General News

Ayla and Jacko Gill complete stellar sibling double

Jacko Gill, New Zealand's first male World Junior gold medallist (Getty Images)Jacko Gill, New Zealand's first male World Junior gold medallist (Getty Images) © Copyright

The Gill family of New Zealand, Jacko and Ayla, set a new standard for sibling success here in Moncton, with a pair of results unrivaled since Wes and Allyson Felix competed in 2002 in Kingston.

While the Felixes ran in the same event, the 200m, where Wes took bronze (behind Usain Bolt) and Allyson finished fifth (behind Sanya Richards). Depending on how the places are compared, the Gills' 1-6 finishes in the men's shot put (Jacko) and women's hammer throw (Ayla) may be superior.

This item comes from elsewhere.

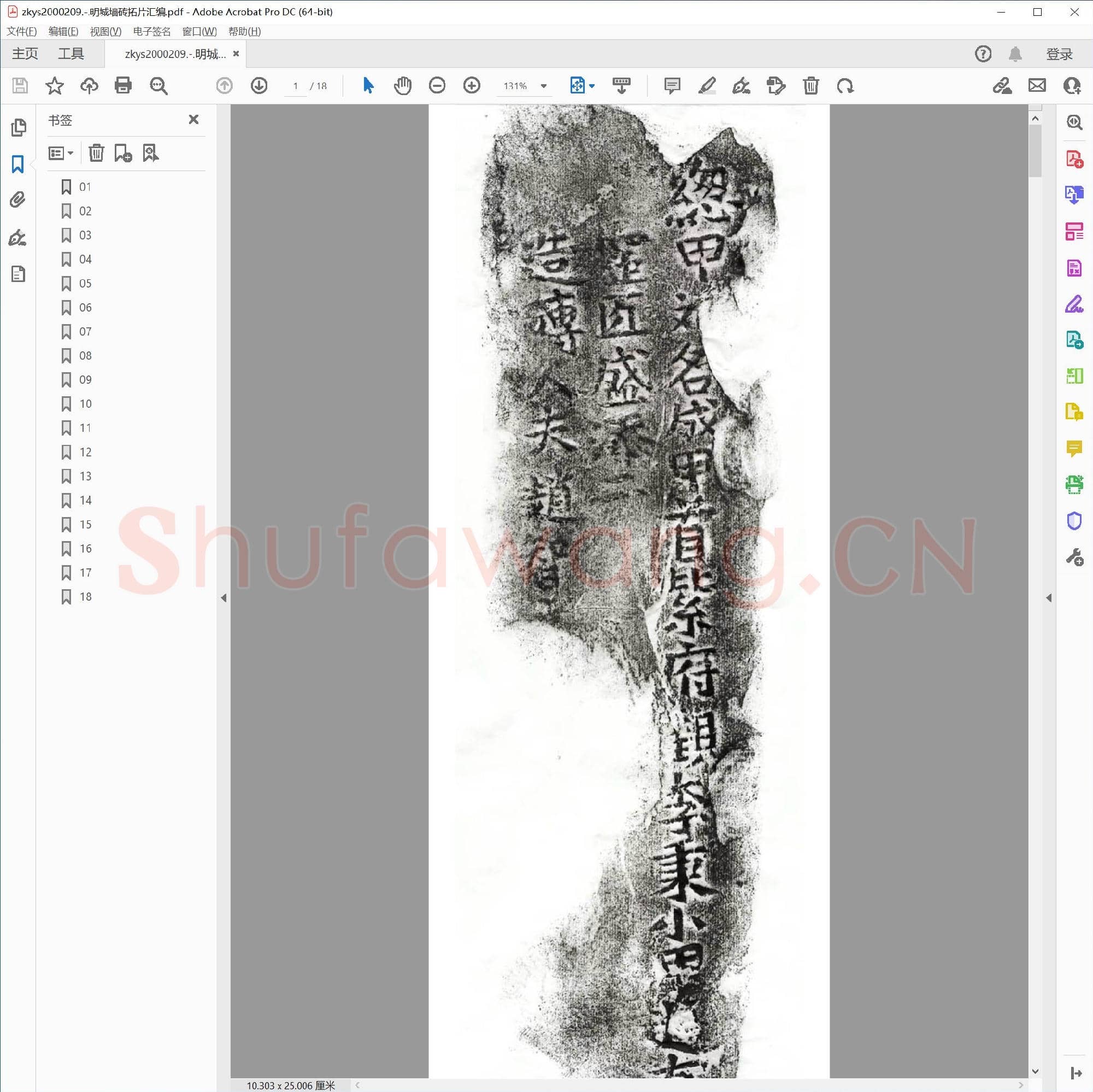
Task: Click the Print icon in toolbar
Action: pos(124,86)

Both Gills belong to the same club, the Takapuna Amateur Athletic and Harrier Club in Auckland. Jacko shares a coach with World Champion shot putter Valerie Vili. Ayla came to Moncton after a full NCAA season throwing the hammer for Southern Methodist University in the USA, where she has competed for two seasons and is coached by Dave Wollman, coach of throwers like Libor Charfrietag and Aleksander Tammert.

Jacko, the younger Gill, was a complete surprise as the shot put champion, the lean and relatively slight 15-year-old. "I barely qualified for the final," observed Jacko. "Now I'm going home with the gold. I'm pleased to be able to pull this off, since I'm one of the smaller guys in the field." With the potential for two more World Junior Championships before he's done, Jacko may yet improve on his new ninth-place position on the junior list.

Ayla was similarly pleased with her improvement. "I came in ranked 24th and I finished 6th," she observed after the Hammer Throw final. "I'm really happy with that, and I was close to my PB." Unlike Jacko, who opened with a 20.24m mark which would have stood as a winner and followed with his winning 20.76m toss, Ayla opened with two fouls before throwing 56.57m and 57.28m. Her complete series was X, X, 56.57, 57.28, X, 53.39.

Ayla was the second Gill to complete, but insisted her brother's surprise victory added no extra pressure. "My brother's a freak," she grinned. "There's no topping him. I'm so proud of him, he worked so hard for this."